Work request ▸
Please retype the data that follows, starting at the line containing "Click the clear console icon" and stopping after the last line.

(Stored data entries)

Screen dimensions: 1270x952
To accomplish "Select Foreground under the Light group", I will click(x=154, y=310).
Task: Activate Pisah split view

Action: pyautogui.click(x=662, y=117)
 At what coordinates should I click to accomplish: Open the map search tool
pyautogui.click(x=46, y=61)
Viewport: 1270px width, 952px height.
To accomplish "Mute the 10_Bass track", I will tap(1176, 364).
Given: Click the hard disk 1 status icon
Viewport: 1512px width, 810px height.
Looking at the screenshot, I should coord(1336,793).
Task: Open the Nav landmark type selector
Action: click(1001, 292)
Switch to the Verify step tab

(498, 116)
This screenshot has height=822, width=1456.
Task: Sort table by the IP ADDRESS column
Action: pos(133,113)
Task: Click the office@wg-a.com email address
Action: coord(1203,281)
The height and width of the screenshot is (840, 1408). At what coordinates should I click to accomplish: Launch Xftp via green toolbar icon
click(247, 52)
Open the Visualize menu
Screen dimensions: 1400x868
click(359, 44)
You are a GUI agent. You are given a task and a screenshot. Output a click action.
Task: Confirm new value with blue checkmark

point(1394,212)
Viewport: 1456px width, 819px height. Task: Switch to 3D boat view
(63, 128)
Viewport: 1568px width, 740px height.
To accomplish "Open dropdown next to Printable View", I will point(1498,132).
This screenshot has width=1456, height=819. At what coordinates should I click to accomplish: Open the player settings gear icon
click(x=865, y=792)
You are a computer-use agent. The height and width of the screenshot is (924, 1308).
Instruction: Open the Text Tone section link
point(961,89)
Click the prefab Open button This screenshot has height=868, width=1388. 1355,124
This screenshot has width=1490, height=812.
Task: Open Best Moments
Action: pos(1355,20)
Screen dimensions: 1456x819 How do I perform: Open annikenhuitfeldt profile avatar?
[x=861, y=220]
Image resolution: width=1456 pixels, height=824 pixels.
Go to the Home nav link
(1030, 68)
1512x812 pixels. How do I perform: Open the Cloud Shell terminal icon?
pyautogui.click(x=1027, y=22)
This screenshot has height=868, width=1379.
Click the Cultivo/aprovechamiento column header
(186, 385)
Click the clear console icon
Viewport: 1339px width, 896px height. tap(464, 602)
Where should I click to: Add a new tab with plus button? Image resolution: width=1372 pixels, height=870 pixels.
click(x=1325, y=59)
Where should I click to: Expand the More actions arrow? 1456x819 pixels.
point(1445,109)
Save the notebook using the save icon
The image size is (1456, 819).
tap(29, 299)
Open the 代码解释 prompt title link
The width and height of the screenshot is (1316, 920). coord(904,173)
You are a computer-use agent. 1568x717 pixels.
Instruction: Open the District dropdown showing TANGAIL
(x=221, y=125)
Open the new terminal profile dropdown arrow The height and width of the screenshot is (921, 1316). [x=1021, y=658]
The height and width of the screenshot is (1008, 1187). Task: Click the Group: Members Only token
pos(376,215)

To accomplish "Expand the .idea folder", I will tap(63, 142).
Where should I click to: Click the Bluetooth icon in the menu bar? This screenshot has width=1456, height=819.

Task result ▸
Click the clear console icon
Viewport: 1339px width, 896px height. tap(464, 602)
Where should I click to: Add a new tab with plus button? Image resolution: width=1372 pixels, height=870 pixels.
click(x=1325, y=59)
Where should I click to: Expand the More actions arrow? 1456x819 pixels.
point(1445,109)
Save the notebook using the save icon
The image size is (1456, 819).
tap(29, 299)
Open the 代码解释 prompt title link
The width and height of the screenshot is (1316, 920). coord(904,173)
You are a computer-use agent. 1568x717 pixels.
Instruction: Open the District dropdown showing TANGAIL
(x=221, y=125)
Open the new terminal profile dropdown arrow The height and width of the screenshot is (921, 1316). [x=1021, y=658]
The height and width of the screenshot is (1008, 1187). Task: Click the Group: Members Only token
pos(376,215)

To accomplish "Expand the .idea folder", I will tap(63, 142).
Where should I click to: Click the Bluetooth icon in the menu bar? This screenshot has width=1456, height=819.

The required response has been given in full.